__Your task__. Print the section of the passage on federal procurement and technology from "For Clinton, technology" to "Veterans Affairs systems." word for word.

__Selected text__.
========================================================================

As for procurement, I don’t think you can say the 2011 Strategic Sourcing initiative  has been an unqualified success. Yet through its offspring category management, the government has realized measurable consolidation of duplicate contracts and  some rationality to acquisition of professional services.

I’m not trying to be overly critical. The Obama people did leave with some solid improvements you can point to. It did so by bringing in a large cadre of devotees who pursued these initiative with zeal. Dan Gordon, Vivek Kundra, Anne Rung and Tony Scott come to mind just at the White House. Presidents George W. Bush and Bill Clinton both had their crews who were right for the procurement and technology eras they operated in. None of them hit grand slams; all swatted a few good grounders for base hits.

For Clinton, technology was dominated by the conversion from mini-computers to networked PCs and client/server architectures and email. For Bush it was the evolution of websites to the online, transactional model and more robust remote computing capabilities. For Obama it was the introduction of data-driven digital services, cloud and mobile. The next phase — coming on fast — is the so-called SMAC model of computing: Social, Mobile, Analytics, Cloud. It wouldn’t hurt to bring a little more agile development come into the government to update those creaky Veterans Affairs systems.

========================================================================

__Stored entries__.
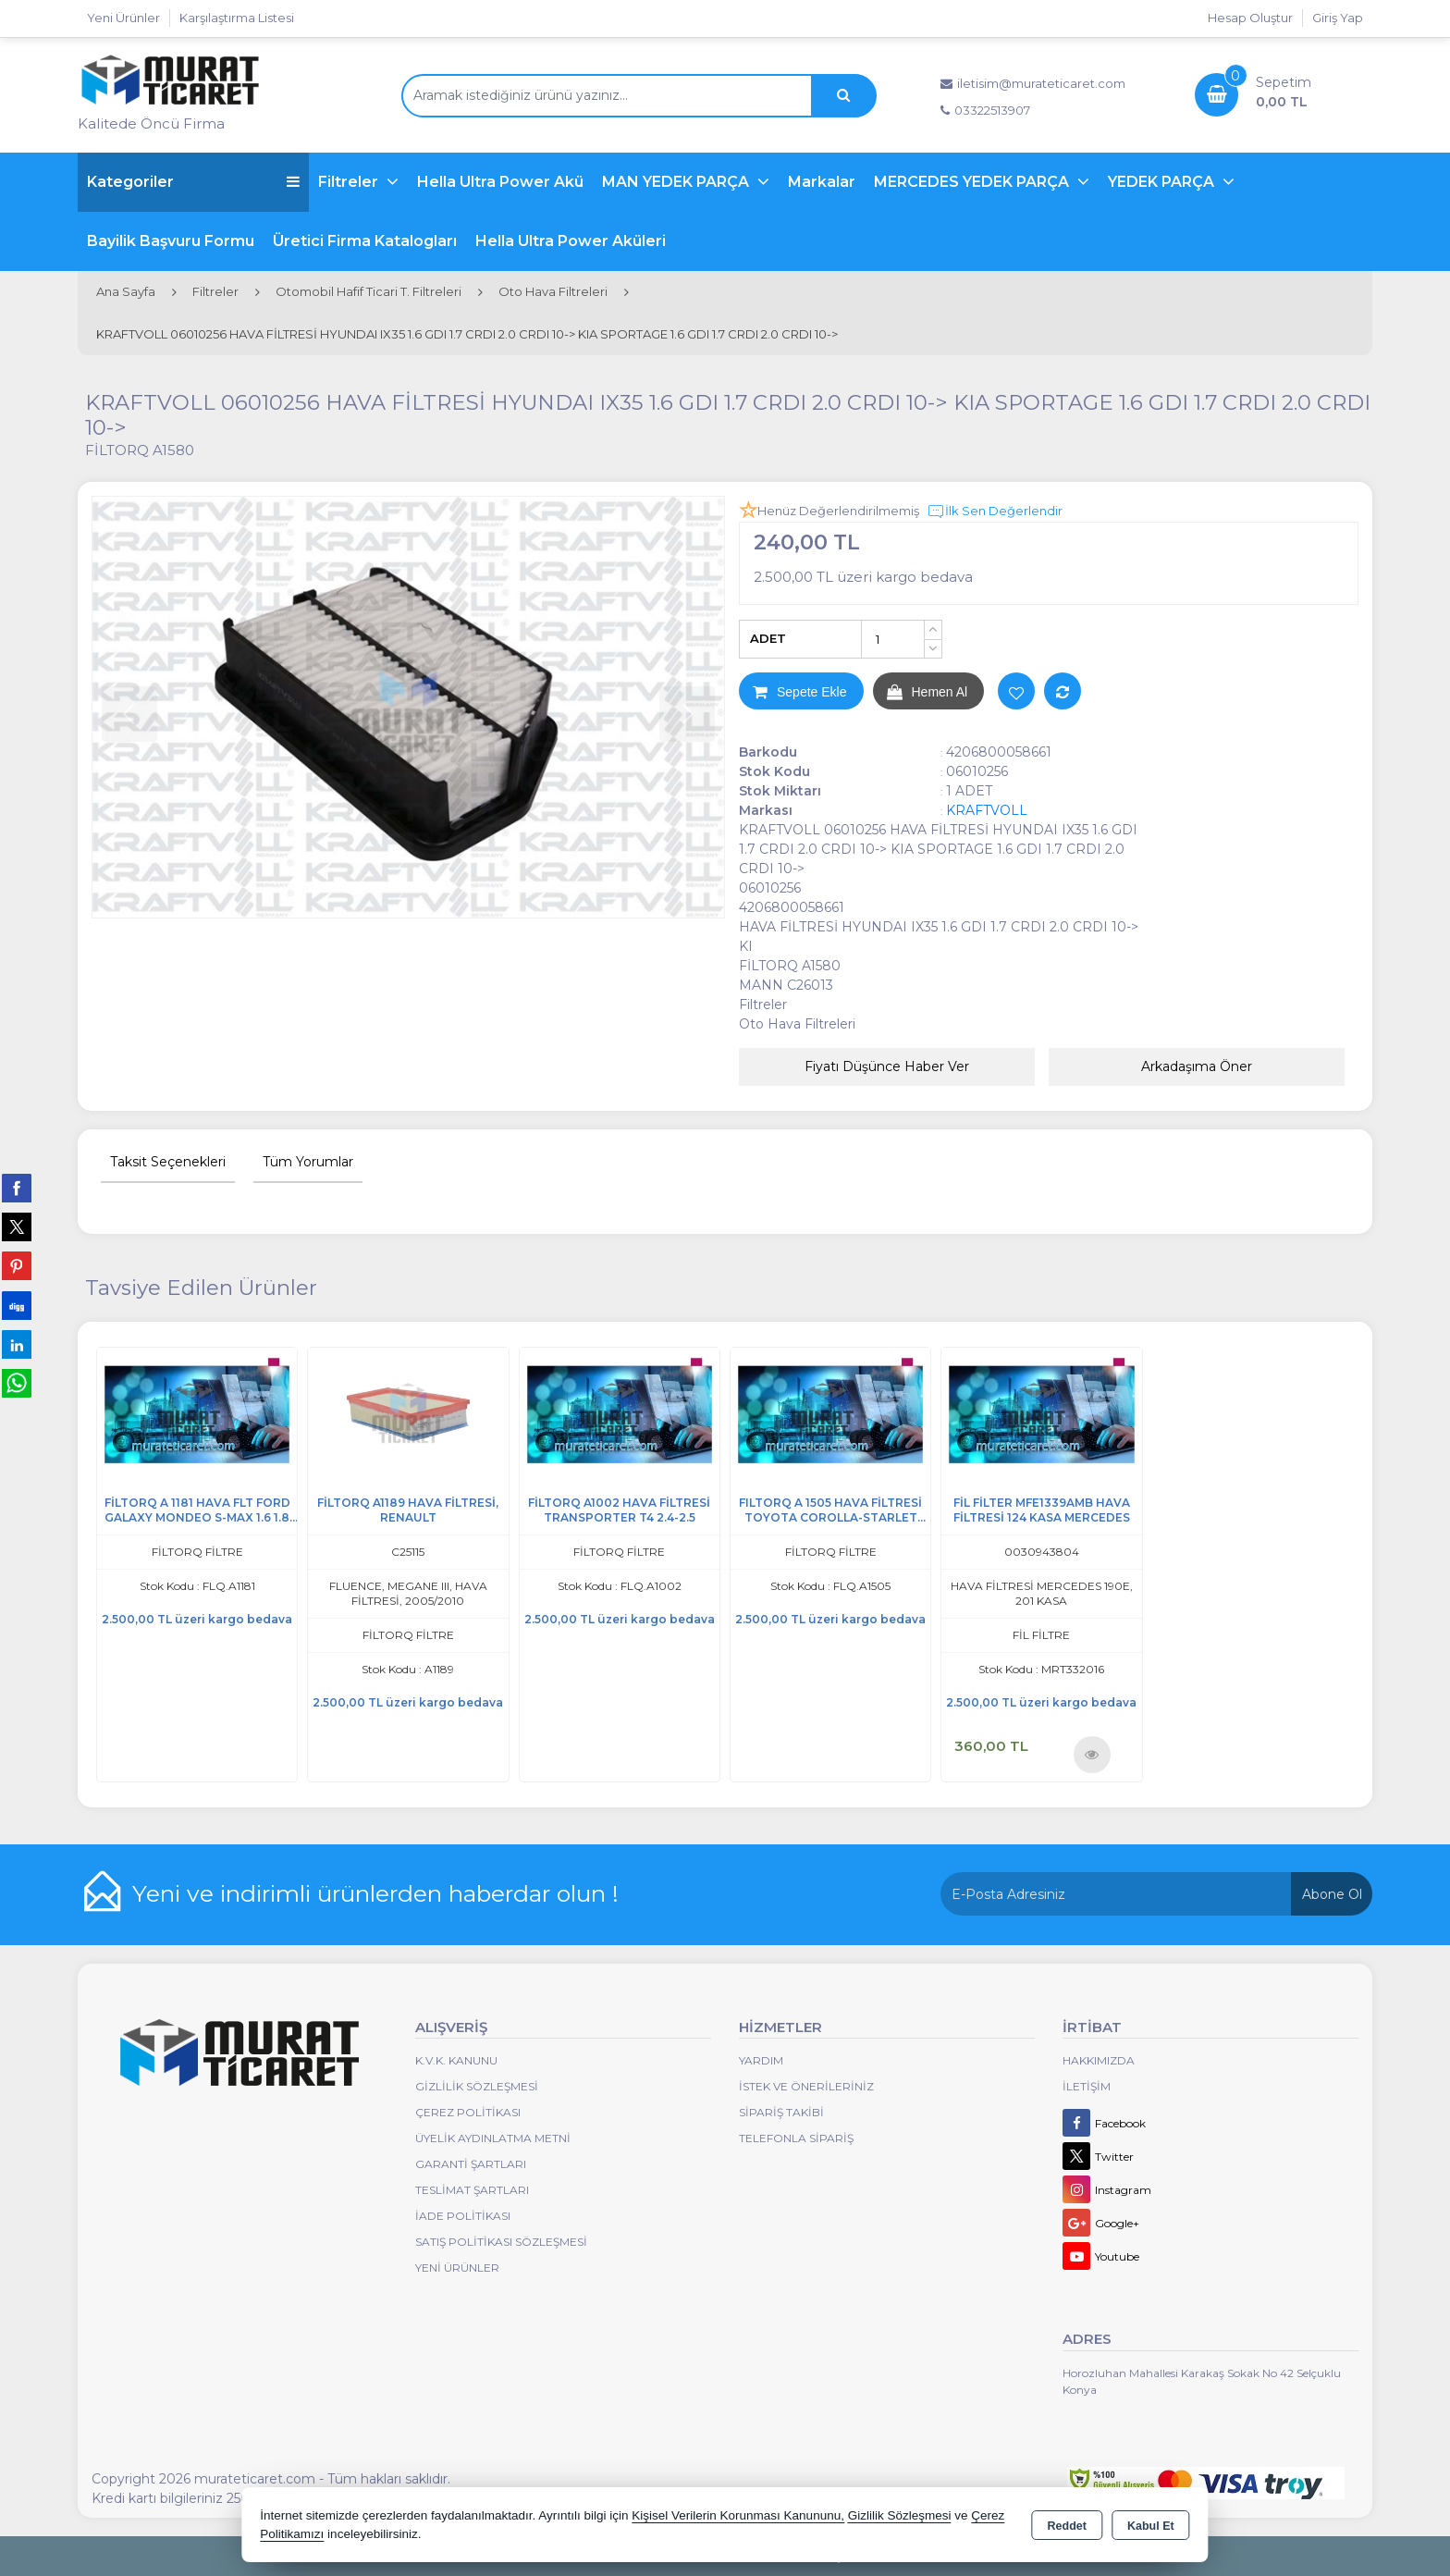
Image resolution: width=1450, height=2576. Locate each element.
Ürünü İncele (1091, 1754)
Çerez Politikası (468, 2112)
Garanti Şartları (470, 2164)
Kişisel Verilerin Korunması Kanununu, (738, 2515)
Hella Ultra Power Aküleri (570, 241)
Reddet (1067, 2526)
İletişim (1087, 2086)
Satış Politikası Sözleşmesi (501, 2242)
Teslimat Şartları (472, 2190)
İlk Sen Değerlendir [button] (995, 511)
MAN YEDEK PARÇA (677, 182)
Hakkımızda (1099, 2060)
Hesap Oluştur (1250, 17)
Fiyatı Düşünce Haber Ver (887, 1066)
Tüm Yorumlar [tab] (308, 1161)
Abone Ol (1332, 1894)
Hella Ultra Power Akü (500, 182)
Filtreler (350, 182)
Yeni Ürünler (457, 2267)
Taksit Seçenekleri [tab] (168, 1161)
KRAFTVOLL (986, 810)
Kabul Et (1150, 2526)
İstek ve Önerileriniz (806, 2086)
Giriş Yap (1337, 17)
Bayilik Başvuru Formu (170, 241)
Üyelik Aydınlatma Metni (493, 2138)
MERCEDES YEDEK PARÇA (973, 182)
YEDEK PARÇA (1163, 182)
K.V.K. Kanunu (456, 2060)
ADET (768, 638)
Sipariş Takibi (781, 2112)
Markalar (821, 182)
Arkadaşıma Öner (1196, 1066)
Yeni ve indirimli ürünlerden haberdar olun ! (375, 1893)
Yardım (761, 2060)
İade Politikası (462, 2216)
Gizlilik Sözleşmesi (476, 2086)
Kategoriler (193, 181)
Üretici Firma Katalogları (365, 241)
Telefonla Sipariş (796, 2138)
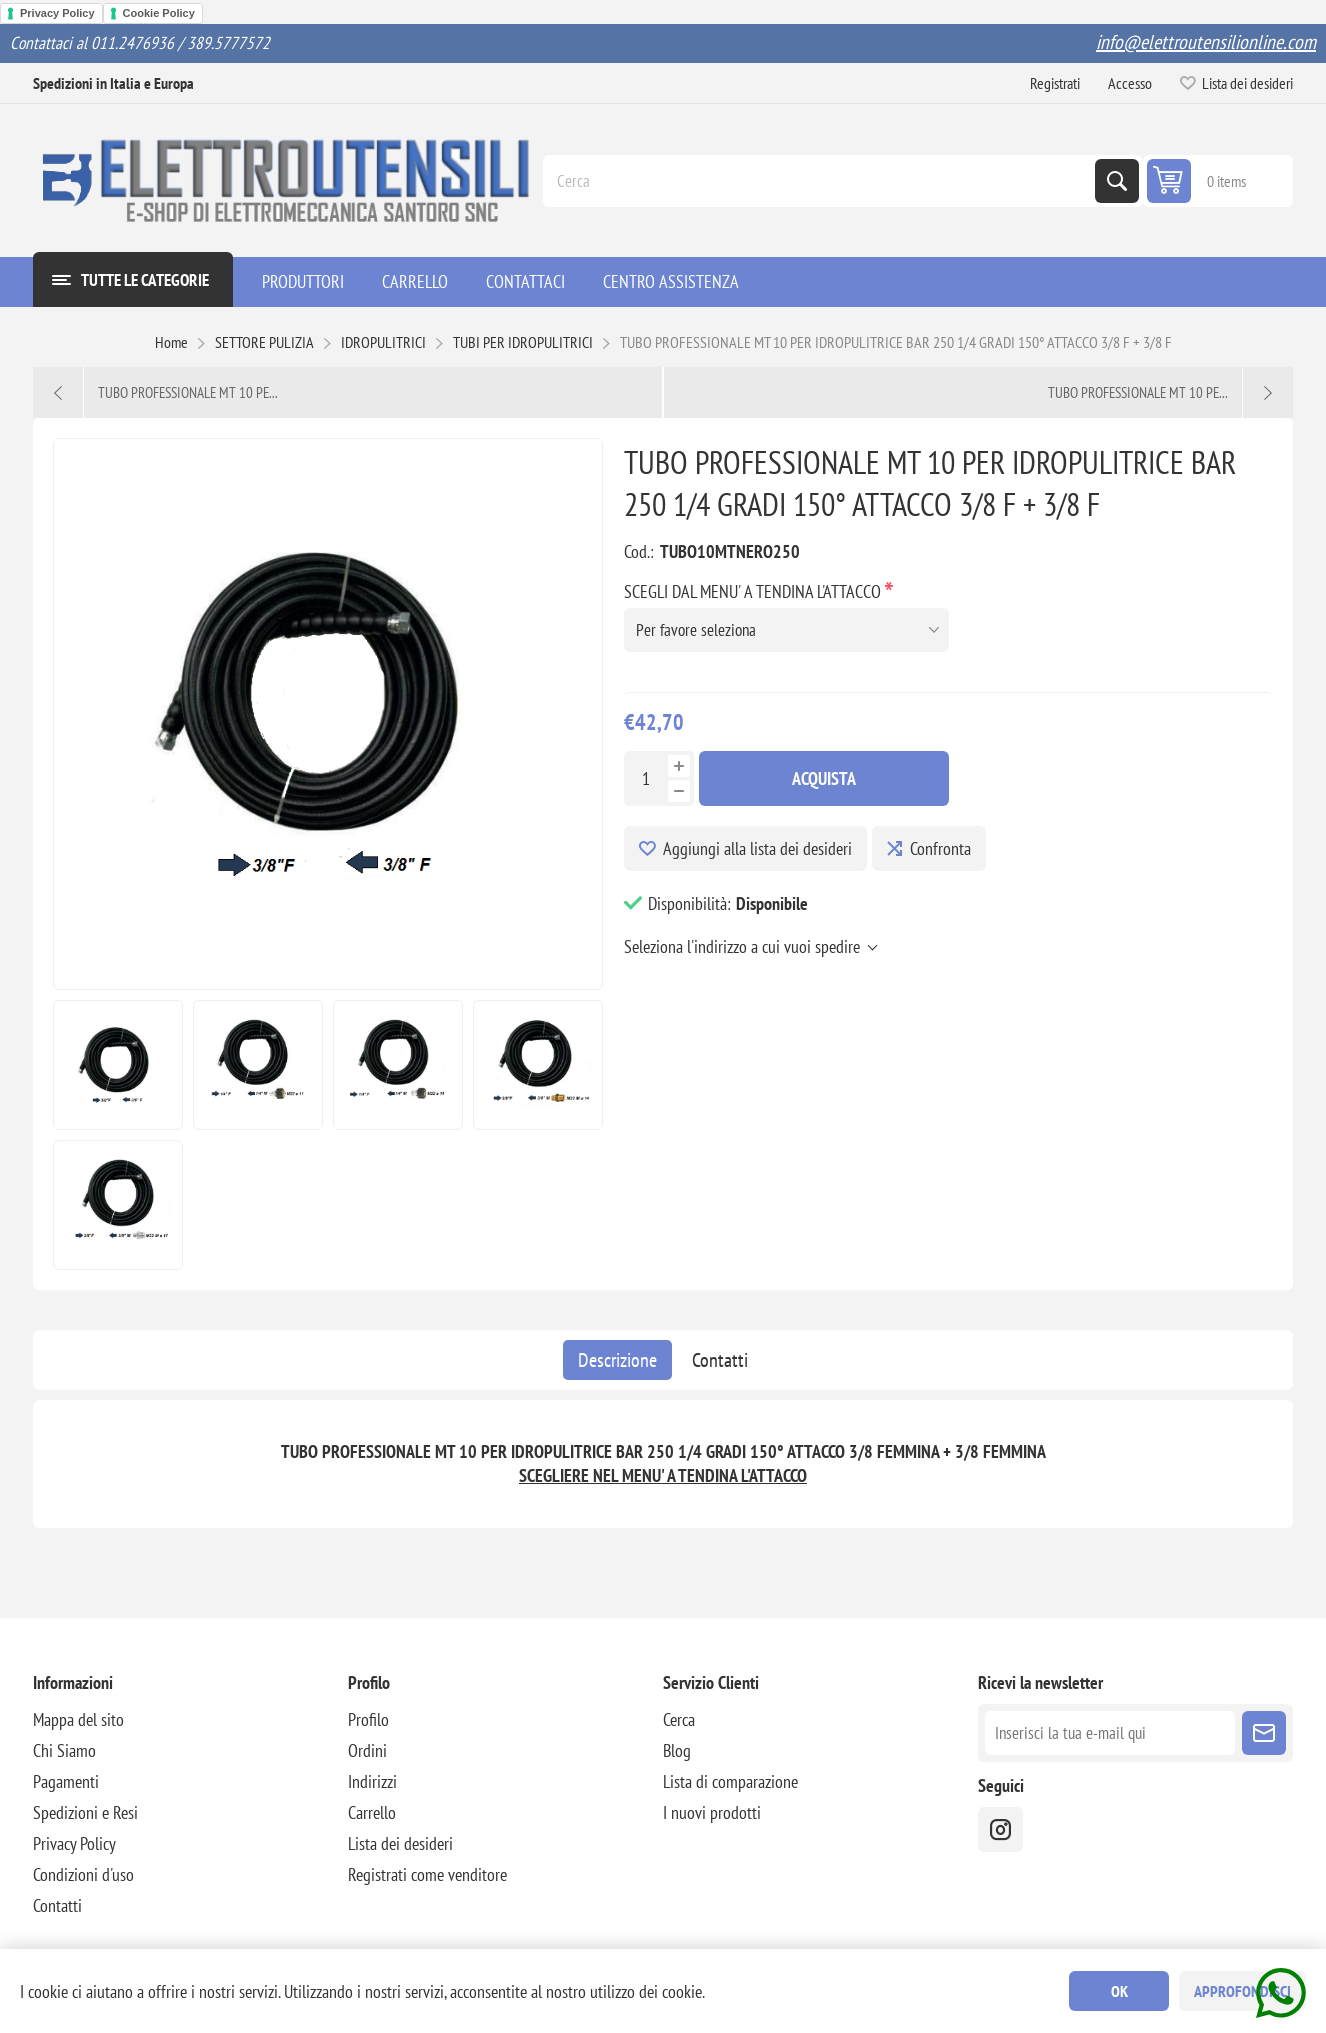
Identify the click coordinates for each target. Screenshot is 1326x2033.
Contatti (720, 1360)
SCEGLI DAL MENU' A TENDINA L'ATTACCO (754, 591)
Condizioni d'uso (83, 1874)
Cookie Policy (159, 13)
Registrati (1055, 83)
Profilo (368, 1719)
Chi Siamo (64, 1750)
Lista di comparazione (730, 1781)
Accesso (1130, 83)
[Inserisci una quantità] (646, 778)
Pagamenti (66, 1781)
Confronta (940, 848)
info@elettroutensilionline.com (1206, 42)
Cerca (1117, 181)
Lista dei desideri (400, 1843)
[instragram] (1000, 1829)
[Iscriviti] (1110, 1733)
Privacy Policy (57, 13)
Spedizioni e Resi (85, 1812)
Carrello (372, 1812)
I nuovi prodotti (712, 1812)
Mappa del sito (78, 1719)
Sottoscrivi (1264, 1733)
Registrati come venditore (427, 1874)
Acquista (824, 778)
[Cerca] (821, 181)
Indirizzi (372, 1781)
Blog (677, 1750)
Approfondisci (1242, 1991)
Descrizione (617, 1360)
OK (1119, 1991)
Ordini (367, 1750)
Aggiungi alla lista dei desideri (757, 848)
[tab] (617, 1360)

========================================================================

__Exercise solution__.
For Clinton, technology was dominated by the conversion from mini-computers to networked PCs and client/server architectures and email. For Bush it was the evolution of websites to the online, transactional model and more robust remote computing capabilities. For Obama it was the introduction of data-driven digital services, cloud and mobile. The next phase — coming on fast — is the so-called SMAC model of computing: Social, Mobile, Analytics, Cloud. It wouldn’t hurt to bring a little more agile development come into the government to update those creaky Veterans Affairs systems.